Sunday March 27, 2022 - 18:00 to 19:10
Renal graft loss during adolescence: Is there a relationship between pubertal stage and activity of the immune system?
Femke Vrieling-Prince1,6, Sophie van Dongen1, Marlies Cornelissen2, Antonia HM Bouts3, Karlien Cransberg1,6, Joke I. Roodnat4,6, Anton W. Langerak5,6.
1Paediatric Nephrology, Erasmus MC-Sophia Children’s Hospital, Rotterdam, Netherlands; 2Paediatric Nephrology, Radboud UMC-Amalia Children’s Hospital, , Nijmegen, Netherlands; 3Paediatric Nephrology, Amsterdam UMC-Emma Children’s Hospital, Amsterdam, Netherlands; 4Internal Medicine–Nephrology&Transplantation, Erasmus MC , Rotterdam, Netherlands; 5Immunology, Laboratory of Medical Immunology, Erasmus MC, Rotterdam, Netherlands; 6Transplant Institute, Erasmus MC , Rotterdam, Netherlands
Introduction: The objective of this study was to explore immunological causes of inferior graft survival in renal transplant recipients during late adolescence and young adulthood in comparison to other age categories.

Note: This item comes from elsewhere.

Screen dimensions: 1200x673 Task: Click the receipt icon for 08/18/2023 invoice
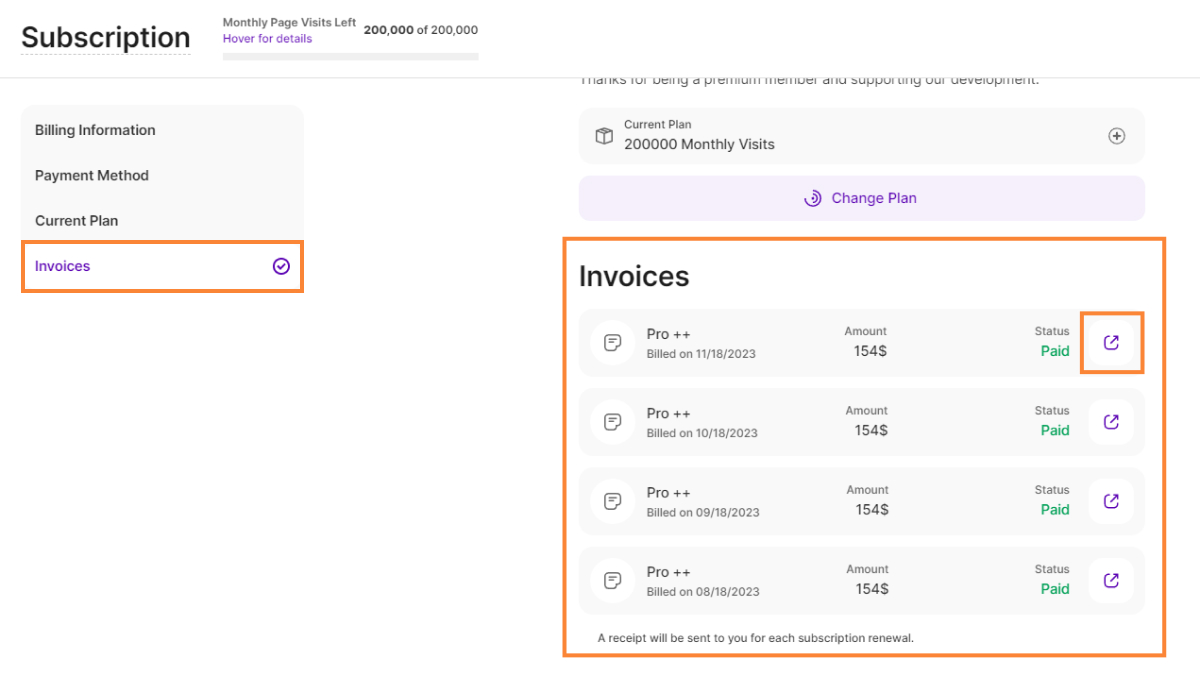(613, 580)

Methods: This study is part of the multicentre cohort study Adolesce-NT and investigates the relationship between T cell subsets and pubertal stage in patients with end-stage renal failure, renal transplant recipients and healthy controls.
Participants, with age 8 to 30 years at time of inclusion, were divided in a pre-transplantation, post-transplantation and healthy control group. Exclusion criteria: no informed consent, pubertas praecox, prior treatment with immunomodulating agents. Patients had two study visits one year apart, healthy controls had one study visit. Participants were classified as pre-pubertal, early pubertal, late pubertal or post-pubertal according to skeletal age, Tanner stage, testis volume and timing of menarche.

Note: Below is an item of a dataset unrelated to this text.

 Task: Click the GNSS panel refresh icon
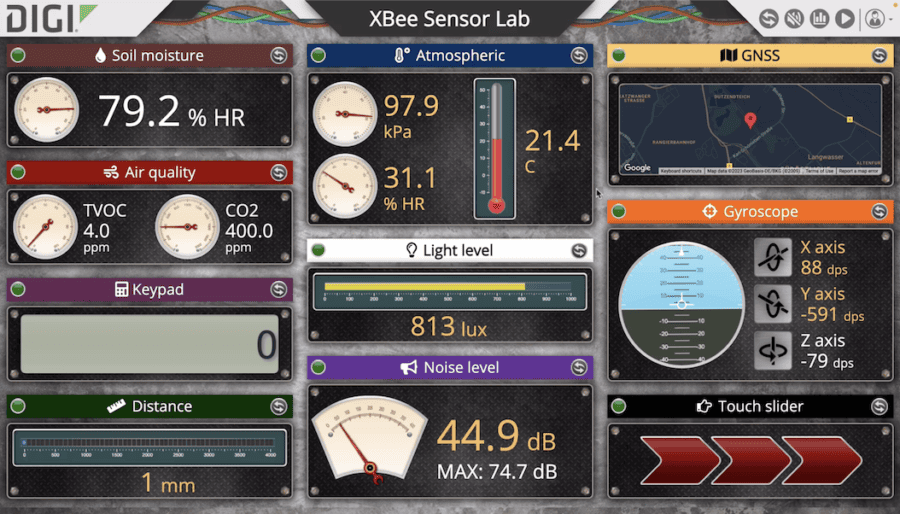(x=878, y=56)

Using 8-color flow cytometry, mean cell counts of recent thymic emigrants (CD4+CD31+CD62Lhi and CD8+CD31+CD62Lhi) and naïve and memory T cells (CD4+ and CD8+ Temro, Temra and Tcm) were determined.
Results: In total 267 participants were included in the analysis. The increased numbers of recent thymic emigrants showed a trend towards a higher thymic T cell output during the late pubertal period in both patient groups compared other age groups (pre-transplantation group p=0.053, post-transplantation group p=0.054). Memory T cells showed a higher cell count during the post-pubertal stage, being CD8+ Temra in the pre-transplantation group (p=0.014) and CD4+ Temro in the healthy control group (p=0.027) compared to other age groups.
Conclusion: The current study shows a trend towards a more active immune system during the late pubertal and post-pubertal stage in transplant patients. These observations form an important starting point to further explore the possible causes of the poorer kidney transplant survival during late adolescence and early adulthood.